=== Section Start ===

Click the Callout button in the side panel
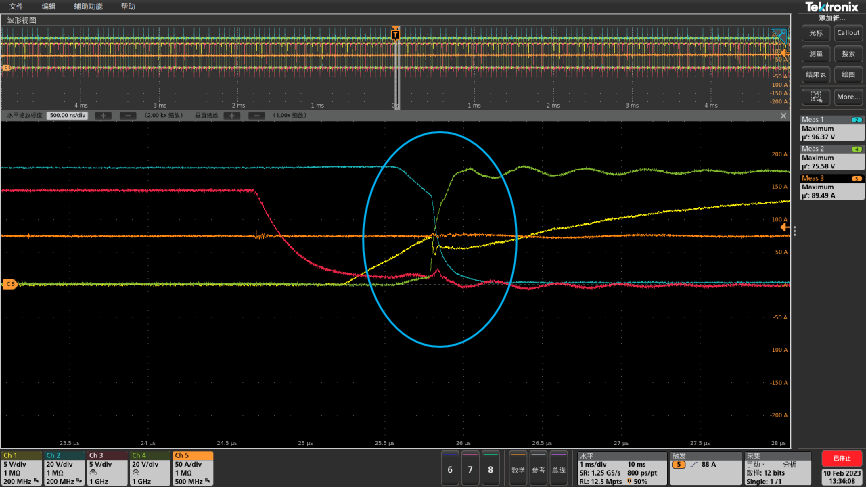848,33
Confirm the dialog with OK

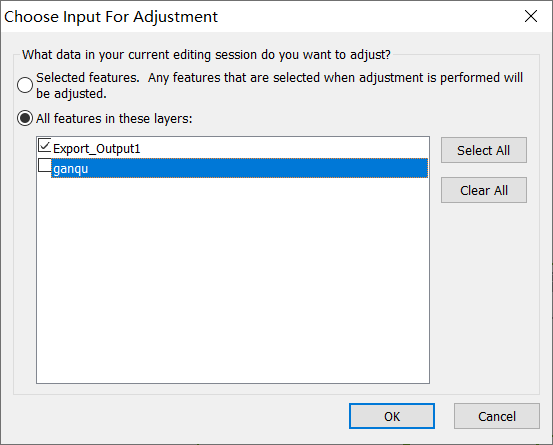(x=392, y=416)
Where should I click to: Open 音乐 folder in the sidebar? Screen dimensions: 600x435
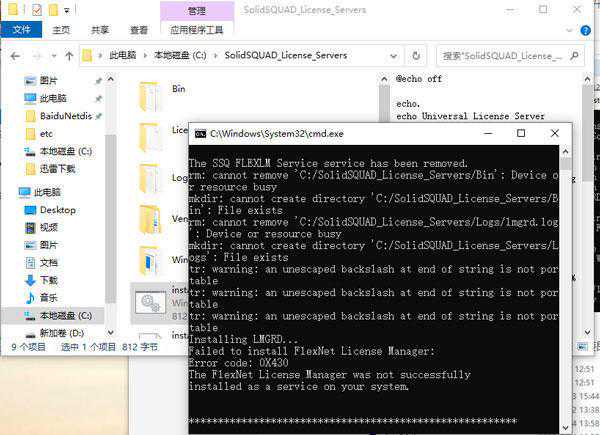[x=48, y=297]
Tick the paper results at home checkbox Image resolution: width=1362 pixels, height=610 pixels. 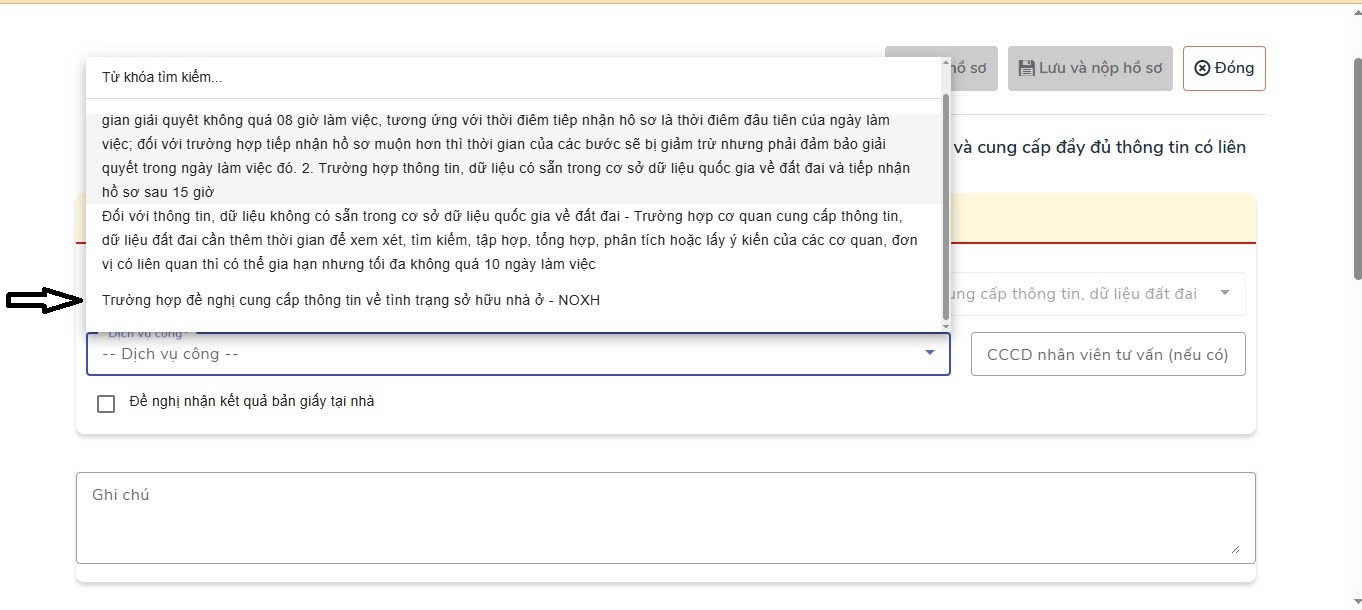point(106,403)
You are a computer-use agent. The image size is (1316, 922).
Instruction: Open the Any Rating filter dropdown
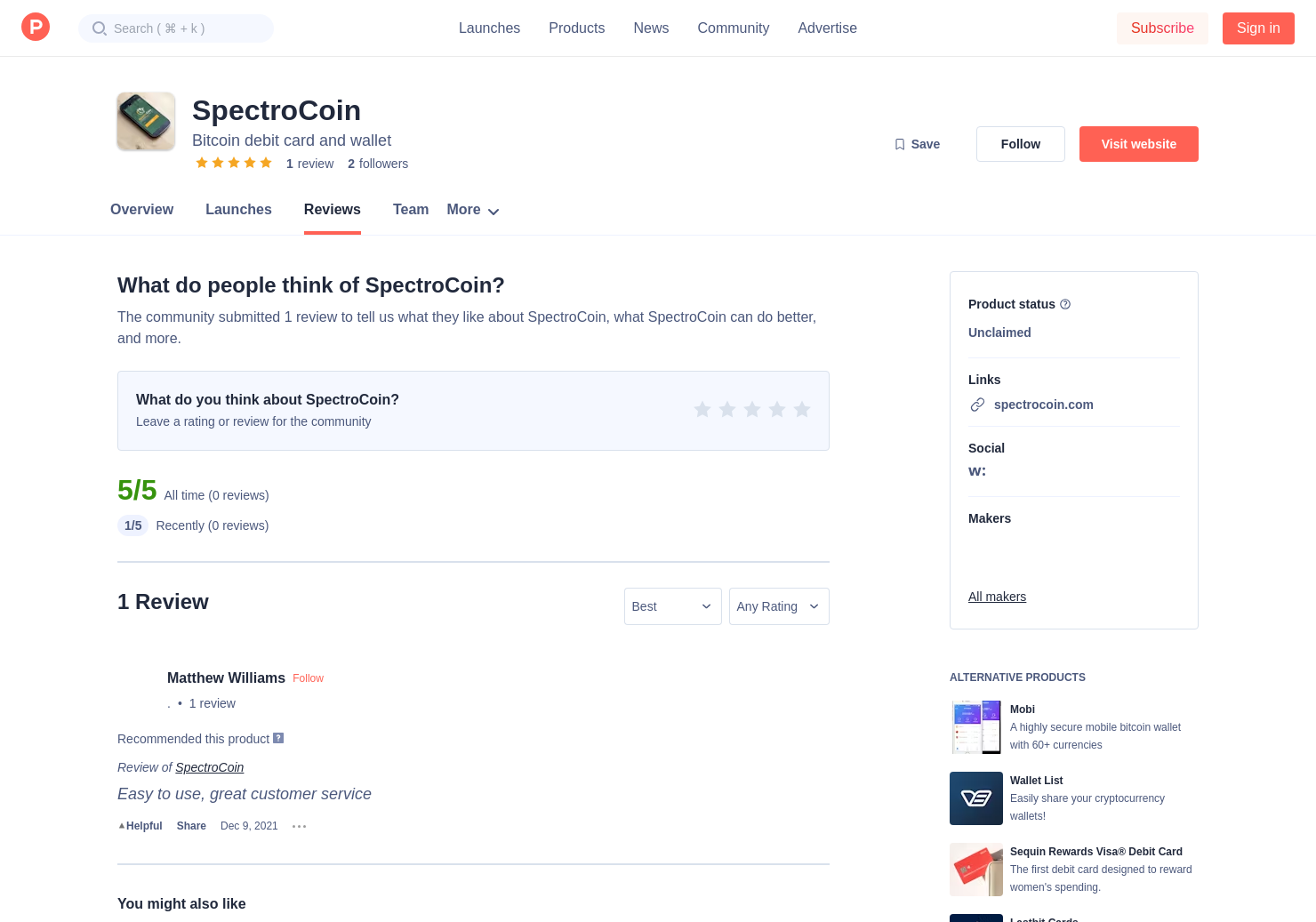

=== Section End ===

• [Task instructions] Reproduce exactly and only the lines from the one with "You are a computer-use" through the final line of the records above, inclusive. Pictures must be left out.

• [Exercise response]
You are a computer-use agent. The image size is (1316, 922).
Instruction: Open the Any Rating filter dropdown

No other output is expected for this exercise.